Document and screenshot pointing data

——————

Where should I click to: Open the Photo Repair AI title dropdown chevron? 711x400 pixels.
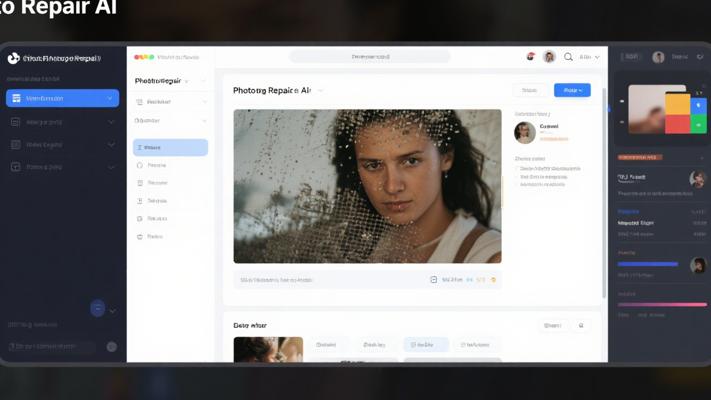click(x=321, y=91)
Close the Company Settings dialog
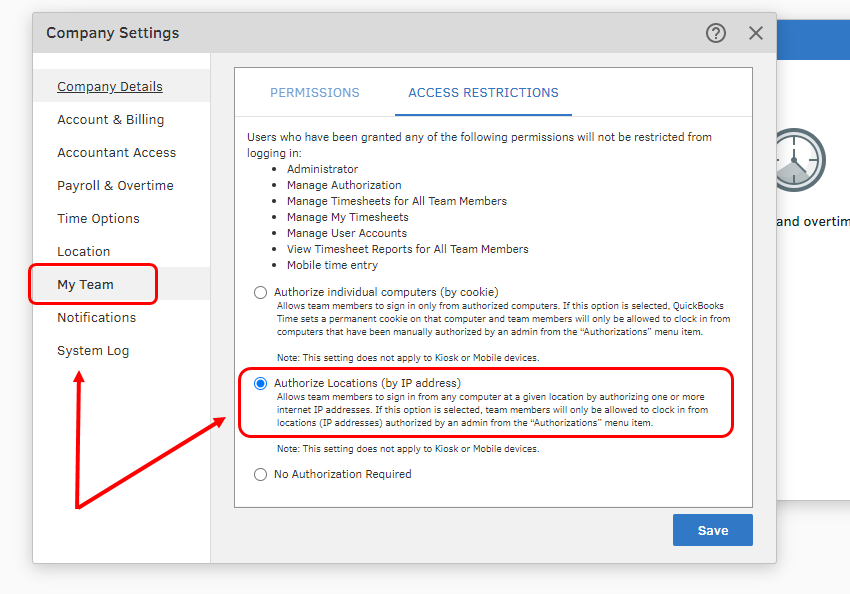 (x=756, y=33)

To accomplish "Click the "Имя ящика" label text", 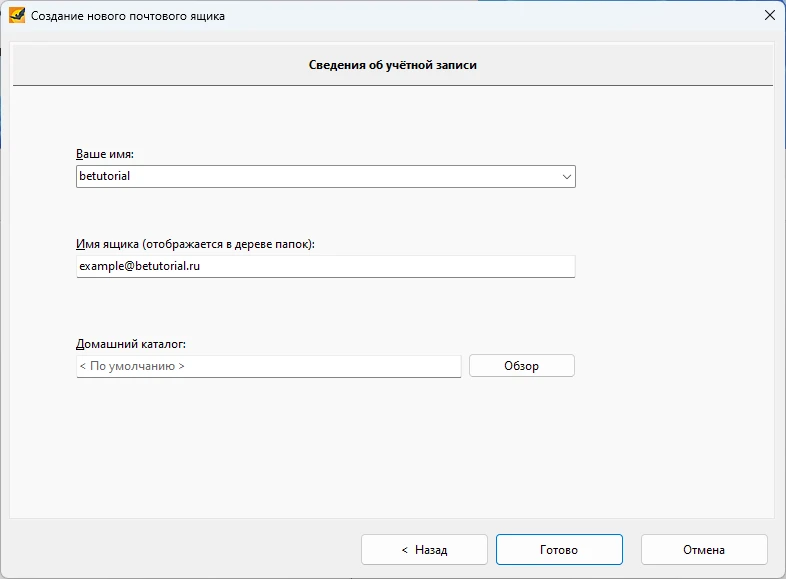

——————

_TASK DIRECTIONS:_
Reproduce the data above line for line, leaving out the pictures.

_WRITTEN ANSWER:_
Where should I click to: Open the Photo Repair AI title dropdown chevron? 711x400 pixels.
click(x=321, y=91)
Close the Company Settings dialog
 (x=756, y=33)

To accomplish "Click the "Имя ящика" label text", 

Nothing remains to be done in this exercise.